Für Ralf Wintergerst, den Präsidenten des Digitalverbands Bitkom, ist die Sache klar: Die politischen und finanziellen Strukturen behindern die Entwicklung Tech-Konzerne. Anders als Amerika oder China seien Deutschland und Europa schwerfällig und langsam, sagte er Club Wirtschaftspresse München. „Wir sind politisch im Kern kaum handlungsfähig. Europa ist von der Geschwindigkeit her dramatisch hinterher“, so Wintergerst – vor allem wegen der föderalen Strukturen und der damit verbundenen Veto-Rechte. „Wir haben viele Chancen, aber wir können sie nicht materialisieren.“

Bitkom-Präsident Ralf Wintergerst (Mitte) beim Club-Gespräch im „Tiroler Stüberl“.

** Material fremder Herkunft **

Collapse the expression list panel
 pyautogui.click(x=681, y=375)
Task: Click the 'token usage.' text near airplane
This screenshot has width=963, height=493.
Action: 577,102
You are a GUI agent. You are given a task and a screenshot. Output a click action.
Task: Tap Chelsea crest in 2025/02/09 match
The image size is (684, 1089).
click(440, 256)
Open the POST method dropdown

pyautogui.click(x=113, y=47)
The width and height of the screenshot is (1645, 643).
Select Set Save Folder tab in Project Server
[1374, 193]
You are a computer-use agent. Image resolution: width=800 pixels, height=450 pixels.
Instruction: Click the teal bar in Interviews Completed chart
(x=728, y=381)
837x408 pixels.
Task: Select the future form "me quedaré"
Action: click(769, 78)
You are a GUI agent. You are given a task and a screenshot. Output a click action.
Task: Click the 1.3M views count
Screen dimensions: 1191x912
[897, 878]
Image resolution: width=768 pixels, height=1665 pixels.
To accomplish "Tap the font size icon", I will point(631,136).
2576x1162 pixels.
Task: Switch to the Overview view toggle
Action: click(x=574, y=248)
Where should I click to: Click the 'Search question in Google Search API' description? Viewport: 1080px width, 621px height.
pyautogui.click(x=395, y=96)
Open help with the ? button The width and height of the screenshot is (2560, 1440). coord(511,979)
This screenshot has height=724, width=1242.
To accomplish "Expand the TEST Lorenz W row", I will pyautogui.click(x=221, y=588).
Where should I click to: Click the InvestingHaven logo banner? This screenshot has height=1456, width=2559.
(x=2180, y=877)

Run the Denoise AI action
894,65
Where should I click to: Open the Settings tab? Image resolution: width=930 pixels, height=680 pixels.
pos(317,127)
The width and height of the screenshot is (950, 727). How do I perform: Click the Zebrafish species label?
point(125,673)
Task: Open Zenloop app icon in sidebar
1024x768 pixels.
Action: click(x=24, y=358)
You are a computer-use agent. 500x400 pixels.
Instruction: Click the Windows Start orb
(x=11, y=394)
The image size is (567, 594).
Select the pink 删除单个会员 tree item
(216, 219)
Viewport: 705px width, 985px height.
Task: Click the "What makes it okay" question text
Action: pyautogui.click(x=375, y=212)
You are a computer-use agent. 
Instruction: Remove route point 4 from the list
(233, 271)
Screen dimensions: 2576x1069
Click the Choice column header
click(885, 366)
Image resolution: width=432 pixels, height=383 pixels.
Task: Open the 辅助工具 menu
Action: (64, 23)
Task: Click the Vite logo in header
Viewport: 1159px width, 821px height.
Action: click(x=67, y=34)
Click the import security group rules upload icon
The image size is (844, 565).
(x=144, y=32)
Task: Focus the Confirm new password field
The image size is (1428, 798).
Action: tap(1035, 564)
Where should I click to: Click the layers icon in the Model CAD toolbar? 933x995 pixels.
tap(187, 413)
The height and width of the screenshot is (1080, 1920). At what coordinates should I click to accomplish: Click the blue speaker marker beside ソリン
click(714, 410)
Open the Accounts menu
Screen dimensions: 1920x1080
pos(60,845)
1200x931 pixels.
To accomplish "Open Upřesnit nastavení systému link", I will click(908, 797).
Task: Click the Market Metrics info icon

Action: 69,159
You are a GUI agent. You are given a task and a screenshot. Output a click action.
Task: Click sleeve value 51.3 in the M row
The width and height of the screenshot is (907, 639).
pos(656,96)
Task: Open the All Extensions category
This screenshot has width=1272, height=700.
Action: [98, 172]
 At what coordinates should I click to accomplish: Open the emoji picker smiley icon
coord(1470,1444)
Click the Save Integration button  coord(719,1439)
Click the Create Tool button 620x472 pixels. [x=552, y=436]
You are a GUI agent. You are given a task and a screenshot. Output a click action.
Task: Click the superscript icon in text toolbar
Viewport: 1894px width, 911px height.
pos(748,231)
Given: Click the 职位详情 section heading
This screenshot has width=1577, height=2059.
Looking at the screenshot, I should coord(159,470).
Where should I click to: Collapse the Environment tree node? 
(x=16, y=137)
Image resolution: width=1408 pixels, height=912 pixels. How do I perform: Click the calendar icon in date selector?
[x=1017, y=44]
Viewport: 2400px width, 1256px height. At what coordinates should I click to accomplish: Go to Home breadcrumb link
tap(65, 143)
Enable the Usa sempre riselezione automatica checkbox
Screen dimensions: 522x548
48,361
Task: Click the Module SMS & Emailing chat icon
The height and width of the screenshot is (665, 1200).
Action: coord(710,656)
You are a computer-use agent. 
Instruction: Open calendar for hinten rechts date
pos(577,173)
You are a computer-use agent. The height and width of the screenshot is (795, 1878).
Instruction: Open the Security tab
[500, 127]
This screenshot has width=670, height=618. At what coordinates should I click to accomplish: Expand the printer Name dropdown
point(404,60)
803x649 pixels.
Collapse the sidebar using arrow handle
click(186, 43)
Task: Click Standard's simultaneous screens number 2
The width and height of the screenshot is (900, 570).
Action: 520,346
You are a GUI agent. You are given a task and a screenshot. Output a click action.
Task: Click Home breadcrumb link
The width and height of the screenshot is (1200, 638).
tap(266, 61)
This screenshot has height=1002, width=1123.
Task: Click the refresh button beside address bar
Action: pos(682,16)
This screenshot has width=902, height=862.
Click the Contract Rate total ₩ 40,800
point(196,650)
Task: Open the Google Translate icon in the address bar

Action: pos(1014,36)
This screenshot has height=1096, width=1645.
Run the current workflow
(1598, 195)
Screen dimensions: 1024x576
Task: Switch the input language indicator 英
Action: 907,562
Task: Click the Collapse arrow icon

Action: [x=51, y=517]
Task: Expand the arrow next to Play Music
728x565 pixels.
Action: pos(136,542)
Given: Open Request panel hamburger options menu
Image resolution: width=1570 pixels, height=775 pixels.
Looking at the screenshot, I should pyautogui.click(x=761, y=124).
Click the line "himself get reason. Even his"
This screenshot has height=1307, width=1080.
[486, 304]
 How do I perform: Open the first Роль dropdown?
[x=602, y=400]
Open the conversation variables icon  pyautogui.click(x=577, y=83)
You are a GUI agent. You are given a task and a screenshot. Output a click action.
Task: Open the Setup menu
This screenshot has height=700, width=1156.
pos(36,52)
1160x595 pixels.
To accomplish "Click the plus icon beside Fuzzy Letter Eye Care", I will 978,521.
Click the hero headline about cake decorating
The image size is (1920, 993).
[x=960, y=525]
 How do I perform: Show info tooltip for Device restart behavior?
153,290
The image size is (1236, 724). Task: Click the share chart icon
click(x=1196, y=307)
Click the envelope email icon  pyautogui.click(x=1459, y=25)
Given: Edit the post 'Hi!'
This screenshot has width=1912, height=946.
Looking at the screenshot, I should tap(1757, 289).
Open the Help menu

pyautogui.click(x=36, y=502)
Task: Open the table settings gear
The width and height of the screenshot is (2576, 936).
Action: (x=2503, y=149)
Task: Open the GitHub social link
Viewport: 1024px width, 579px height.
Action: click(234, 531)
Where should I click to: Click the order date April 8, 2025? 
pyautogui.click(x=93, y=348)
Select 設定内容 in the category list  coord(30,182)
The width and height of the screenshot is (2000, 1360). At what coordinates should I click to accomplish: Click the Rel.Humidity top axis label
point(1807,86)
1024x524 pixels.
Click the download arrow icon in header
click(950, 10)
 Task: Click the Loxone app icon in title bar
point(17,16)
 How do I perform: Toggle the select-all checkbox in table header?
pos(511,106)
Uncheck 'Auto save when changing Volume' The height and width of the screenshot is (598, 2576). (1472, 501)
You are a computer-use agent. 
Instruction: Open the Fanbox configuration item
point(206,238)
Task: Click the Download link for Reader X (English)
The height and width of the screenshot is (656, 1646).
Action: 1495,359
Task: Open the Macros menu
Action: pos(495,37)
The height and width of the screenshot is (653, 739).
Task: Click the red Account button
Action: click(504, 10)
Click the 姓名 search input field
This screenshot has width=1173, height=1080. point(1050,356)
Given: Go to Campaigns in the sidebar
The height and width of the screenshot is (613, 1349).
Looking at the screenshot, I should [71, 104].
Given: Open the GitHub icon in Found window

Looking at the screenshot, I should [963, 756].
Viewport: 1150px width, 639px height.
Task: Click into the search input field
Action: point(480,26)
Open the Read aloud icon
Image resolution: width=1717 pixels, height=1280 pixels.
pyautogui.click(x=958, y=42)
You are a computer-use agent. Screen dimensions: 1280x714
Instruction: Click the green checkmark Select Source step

Auch die Finanzierung junger Unternehmen blockiere deren Entwicklung. Anders als in den USA seien deutsche Firmen vor allem mit Krediten finanziert. Banken bangten um ihre Kredite und bremsten eher, wenn Unternehmen Neues wagen wollten.

Wintergerst führt hauptberuflich das als Banknotendrucker bekannte Münchner Unternehmen Giesecke+Devrient. In den vergangenen Jahren hat er die Traditionsfirma zu einem der führenden Anbieter digitaler Sicherheit entwickelt und den Umsatz damit verdoppelt. „Wir hatten vor zehn Jahren wirklich Probleme“, sagte er. „Die Bereitschaft, das eigene Geschäft über den Haufen zu werfen, hat uns nach vorne gebracht.“ Das Unternehmen sei bereit gewesen, sich auch selbst Konkurrenz zu machen – etwa durch die Ablösung der – vom Unternehmen mitentwickelten – physischen SIM-Karte für Handys durch die heute gebräuchliche eSIM.